====== TEXTE CITÉ ======

Défendre la Ve République
Nous subissons aujourd’hui une crise économique et politique grave… Certains y ajoutent une crise de nos institutions. La question est de savoir si l’on doit changer nos institutions, à quel niveau, comment ? Ce 30 octobre, j’ai eu l’occasion de participer à une émission radio animée par Dimitri Pavlenko sur Sud-Radio. En compagnie d’Etienne Chouard qui demande une réécriture totale de la constitution, j’ai défendu les fondements de la constitution de la Ve République. Une heure de débat en direct au cours duquel j’ai également évoqué des possibilités d’évolution.
D’entrée, j’ai situé le cadre de mon intervention : « C’est un petit jeu très français que nous connaissons depuis que la Vème République existe et qui consiste à mettre en cause le fonctionnement de nos institutions pour camoufler la réalité. Ce qui doit poser question, c’est bien plus le comportement de nos élites politiques. »
Résumé en quelques points essentiels
« Cette constitution forme un tout et c’est pourquoi toute modification, sous prétexte de toilettage, ne peut que préoccuper ceux qui souhaitent que la France soit gouvernée ». Milchel Debré, Premier ministre du Général de Gaulle – 1990
De la désignation à la candidature présidentielle, pour les législatives et la composition du gouvernement de la France, sans oublier la maitrise des carrières politiques de ses membres, les partis politiques ont repris le pouvoir exécutif que leur avait limité le général de Gaulle en 1958 et 1962 en le rendant au peuple souverain. C’est le vœu partagé par l’UMP et le PS, il est vrai victimes l’une et l’autre d’une énorme hémorragie de militants…*
…Et ceci en trois mouvements : le quinquennat, le refus de la démocratie directe, le va et vient gouvernement-parlement.

====== LISTE DES ENTRÉES ======

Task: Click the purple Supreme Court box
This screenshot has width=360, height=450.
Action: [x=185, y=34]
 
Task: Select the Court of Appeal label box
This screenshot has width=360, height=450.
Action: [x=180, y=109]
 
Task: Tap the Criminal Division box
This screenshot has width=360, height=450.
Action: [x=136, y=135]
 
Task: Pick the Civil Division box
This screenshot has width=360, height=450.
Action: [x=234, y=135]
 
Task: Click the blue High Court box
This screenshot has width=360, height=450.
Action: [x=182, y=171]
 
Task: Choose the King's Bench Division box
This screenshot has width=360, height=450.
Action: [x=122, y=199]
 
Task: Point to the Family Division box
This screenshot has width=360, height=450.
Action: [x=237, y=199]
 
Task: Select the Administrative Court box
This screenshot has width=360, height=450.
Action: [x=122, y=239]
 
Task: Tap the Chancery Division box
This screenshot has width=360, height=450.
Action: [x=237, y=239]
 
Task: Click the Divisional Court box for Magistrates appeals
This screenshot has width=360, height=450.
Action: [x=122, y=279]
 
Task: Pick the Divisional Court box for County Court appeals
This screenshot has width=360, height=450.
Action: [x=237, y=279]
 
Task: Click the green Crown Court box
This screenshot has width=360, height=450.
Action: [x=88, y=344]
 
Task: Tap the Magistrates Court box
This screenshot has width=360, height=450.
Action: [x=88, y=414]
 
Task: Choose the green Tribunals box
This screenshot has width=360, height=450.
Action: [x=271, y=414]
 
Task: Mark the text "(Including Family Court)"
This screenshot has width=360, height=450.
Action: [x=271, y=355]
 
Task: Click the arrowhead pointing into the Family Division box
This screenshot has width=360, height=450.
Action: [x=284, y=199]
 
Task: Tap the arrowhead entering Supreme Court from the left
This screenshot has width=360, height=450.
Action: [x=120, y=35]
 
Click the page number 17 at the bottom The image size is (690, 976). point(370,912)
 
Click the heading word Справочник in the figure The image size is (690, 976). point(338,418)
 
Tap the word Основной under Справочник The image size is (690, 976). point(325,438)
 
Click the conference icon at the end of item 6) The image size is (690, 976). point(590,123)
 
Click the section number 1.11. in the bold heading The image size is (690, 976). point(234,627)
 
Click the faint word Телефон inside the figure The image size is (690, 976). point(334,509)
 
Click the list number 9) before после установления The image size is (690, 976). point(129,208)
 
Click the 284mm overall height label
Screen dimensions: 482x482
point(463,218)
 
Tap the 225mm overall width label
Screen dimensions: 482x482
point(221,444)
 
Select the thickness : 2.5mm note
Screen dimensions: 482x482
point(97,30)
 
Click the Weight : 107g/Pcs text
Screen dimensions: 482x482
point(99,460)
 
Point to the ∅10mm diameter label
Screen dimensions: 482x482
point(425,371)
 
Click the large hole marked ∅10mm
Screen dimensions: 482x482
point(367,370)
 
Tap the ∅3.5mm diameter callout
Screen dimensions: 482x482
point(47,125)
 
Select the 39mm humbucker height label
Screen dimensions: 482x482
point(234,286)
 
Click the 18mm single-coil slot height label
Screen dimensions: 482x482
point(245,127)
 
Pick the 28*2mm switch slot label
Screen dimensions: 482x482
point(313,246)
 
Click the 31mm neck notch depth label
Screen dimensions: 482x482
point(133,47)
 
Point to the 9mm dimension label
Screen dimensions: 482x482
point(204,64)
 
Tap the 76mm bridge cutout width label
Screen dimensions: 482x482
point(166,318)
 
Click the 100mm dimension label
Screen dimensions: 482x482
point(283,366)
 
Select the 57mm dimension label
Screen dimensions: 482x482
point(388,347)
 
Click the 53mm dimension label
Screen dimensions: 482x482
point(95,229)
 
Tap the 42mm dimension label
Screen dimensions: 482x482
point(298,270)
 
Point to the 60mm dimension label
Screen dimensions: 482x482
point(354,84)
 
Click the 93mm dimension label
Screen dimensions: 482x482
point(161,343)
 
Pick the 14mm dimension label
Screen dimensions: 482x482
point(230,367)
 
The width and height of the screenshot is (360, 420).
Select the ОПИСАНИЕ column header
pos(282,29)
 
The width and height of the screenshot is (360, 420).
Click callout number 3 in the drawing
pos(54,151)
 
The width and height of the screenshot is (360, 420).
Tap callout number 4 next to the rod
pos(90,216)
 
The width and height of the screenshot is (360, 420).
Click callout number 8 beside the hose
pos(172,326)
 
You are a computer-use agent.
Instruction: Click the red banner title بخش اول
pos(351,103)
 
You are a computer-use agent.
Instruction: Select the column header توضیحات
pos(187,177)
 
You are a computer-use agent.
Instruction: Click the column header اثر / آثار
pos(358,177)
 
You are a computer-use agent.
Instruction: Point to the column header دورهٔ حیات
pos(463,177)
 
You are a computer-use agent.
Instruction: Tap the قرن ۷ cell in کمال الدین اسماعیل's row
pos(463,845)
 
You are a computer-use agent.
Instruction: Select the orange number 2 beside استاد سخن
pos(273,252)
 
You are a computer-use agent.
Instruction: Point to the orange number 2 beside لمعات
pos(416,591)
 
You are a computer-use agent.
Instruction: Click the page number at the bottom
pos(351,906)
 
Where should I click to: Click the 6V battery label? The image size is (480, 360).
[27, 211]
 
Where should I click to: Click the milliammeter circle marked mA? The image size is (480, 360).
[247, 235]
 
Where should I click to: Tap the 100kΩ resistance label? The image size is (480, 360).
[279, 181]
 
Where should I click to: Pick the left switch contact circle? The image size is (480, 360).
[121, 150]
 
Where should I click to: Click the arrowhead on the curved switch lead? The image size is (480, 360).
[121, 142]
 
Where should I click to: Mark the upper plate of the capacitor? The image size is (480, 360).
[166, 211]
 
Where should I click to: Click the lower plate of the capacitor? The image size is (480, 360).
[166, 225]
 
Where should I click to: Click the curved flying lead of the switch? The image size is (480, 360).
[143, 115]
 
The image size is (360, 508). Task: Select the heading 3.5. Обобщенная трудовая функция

======

§ **CONSIGNE 1**
Recopiez le texte cité à l'identique, en commençant à « Résumé en quelques » et en finissant à « et vient gouvernement-parlement. ».
§ **CONSIGNE 2**
Multipliez par 2,25 chaque coordonnée donnée en réponse dans la liste, en commençant à la ligne qui contient « Tap the 42mm dimension label » et en finissant à celle qui contient « pos(358,177) », les deux comprises, et arrondissez à l'entier le plus proche (les demis vers le haut). Redonnez seulement ces lignes, en entier.
La liste n'a aucun lien avec le texte cité.

§ **BONNE RÉPONSE 1**
Résumé en quelques points essentiels
« Cette constitution forme un tout et c’est pourquoi toute modification, sous prétexte de toilettage, ne peut que préoccuper ceux qui souhaitent que la France soit gouvernée ». Milchel Debré, Premier ministre du Général de Gaulle – 1990
De la désignation à la candidature présidentielle, pour les législatives et la composition du gouvernement de la France, sans oublier la maitrise des carrières politiques de ses membres, les partis politiques ont repris le pouvoir exécutif que leur avait limité le général de Gaulle en 1958 et 1962 en le rendant au peuple souverain. C’est le vœu partagé par l’UMP et le PS, il est vrai victimes l’une et l’autre d’une énorme hémorragie de militants…*
…Et ceci en trois mouvements : le quinquennat, le refus de la démocratie directe, le va et vient gouvernement-parlement.

§ **BONNE RÉPONSE 2**
Tap the 42mm dimension label
Screen dimensions: 482x482
point(671,608)
 
Point to the 60mm dimension label
Screen dimensions: 482x482
point(797,189)
 
Click the 93mm dimension label
Screen dimensions: 482x482
point(362,772)
 
Pick the 14mm dimension label
Screen dimensions: 482x482
point(518,826)
 
The width and height of the screenshot is (360, 420).
Select the ОПИСАНИЕ column header
pos(635,65)
 
The width and height of the screenshot is (360, 420).
Click callout number 3 in the drawing
pos(122,340)
 
The width and height of the screenshot is (360, 420).
Tap callout number 4 next to the rod
pos(203,486)
 
The width and height of the screenshot is (360, 420).
Click callout number 8 beside the hose
pos(387,734)
 
You are a computer-use agent.
Instruction: Click the red banner title بخش اول
pos(790,232)
 
You are a computer-use agent.
Instruction: Select the column header توضیحات
pos(421,398)
 
You are a computer-use agent.
Instruction: Click the column header اثر / آثار
pos(806,398)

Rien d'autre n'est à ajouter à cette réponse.